Have we merged this change yet?

saharNooby commented 1 year ago

@ss-zheng As I know, adding the server requires #21 to be merged, and it is not merged yet.

But there are already OpenAI-compatible REST servers that support rwkv.cpp, like https://github.com/go-skynet/LocalAI

ss-zheng commented 1 year ago

Great thanks for pointing me to it!

alienatorZ commented 1 year ago

I think it would be great to have a straight python server rather than LocalAI's docker build process.

edbarz9 commented 1 year ago

Hi @abetlen, thanks!

Having an OpenAI-compatible inference server is indeed great and will definetly increase usability of rwkv.cpp. I've written one for myself, but it's too crude to be open-sourced. If your server is contained in a single file and has almost no dependencies (aside from flask), I think it can be straight up put into rwkv directory in this repo.
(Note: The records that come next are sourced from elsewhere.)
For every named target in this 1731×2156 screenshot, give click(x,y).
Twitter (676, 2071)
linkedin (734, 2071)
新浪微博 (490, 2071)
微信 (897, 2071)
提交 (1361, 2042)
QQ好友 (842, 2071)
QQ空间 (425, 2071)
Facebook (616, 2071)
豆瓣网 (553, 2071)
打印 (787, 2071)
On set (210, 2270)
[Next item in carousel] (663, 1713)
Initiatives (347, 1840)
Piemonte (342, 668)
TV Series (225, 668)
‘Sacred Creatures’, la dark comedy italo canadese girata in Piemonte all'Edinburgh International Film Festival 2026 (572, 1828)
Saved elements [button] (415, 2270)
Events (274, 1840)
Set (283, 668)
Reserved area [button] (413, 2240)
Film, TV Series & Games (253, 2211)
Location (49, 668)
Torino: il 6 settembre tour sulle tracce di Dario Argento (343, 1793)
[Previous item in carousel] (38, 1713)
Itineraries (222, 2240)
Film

If the server requires more structure, then I'm not sure... Having it inside a subdirectory may not work: last time I checked, Python does not like referencing py files in subdirectories. Maybe in this case rwkv.cpp should become a pip package, you can create separate repo for the server, and I link it in README here. I'm not sure how to create a pip package tho, provided that we need to build a C library for it.

Please also don't forget to check out new Q4_1_O format, which will be merged in this PR soon. Q4_0 and Q4_1, inherited from llama.cpp heavily reduce quality of RWKV, so a new format was needed -- it preserves outlier weights better and does not quantize activations. Details are in this issue. I'll also add a simple perplexity measuring script soon, so everyone can verify the results.

I can also suggest implementing a state cache, like this. The idea is to cache states by hash of prompt string, so during next inference call, we don't need to go through whole prompt again -- I can't overstate how slow it is having long conversations with chatbots on CPU without a cache. You decide tho, the cache is an additional complication after all :)

So, I made this fork on my git server https://git.brz9.dev/ed/rwkv.cpp with this extra flask_server.py in rwkv/.

It can be run with $ python rwkv/flask_server.py --model <path_to_model> --port 5349

Then queried by :

curl -X POST -H "Content-Type: application/json" -d '{"prompt":"Write a hello world program in python", "temperature":0.8, "top_p":0.2, "max_length":250}' http://127.0.0.1:5349/chat

This is still a work in progress but that would be a small addition to the codebase

chymian commented 1 year ago

@saharNooby thank you for your great work. is there any chance to get @abetlen server/API implemented? IMHO that would be a great gain for an easy openAI compatible API, without the burden++ of the LocalAI build process.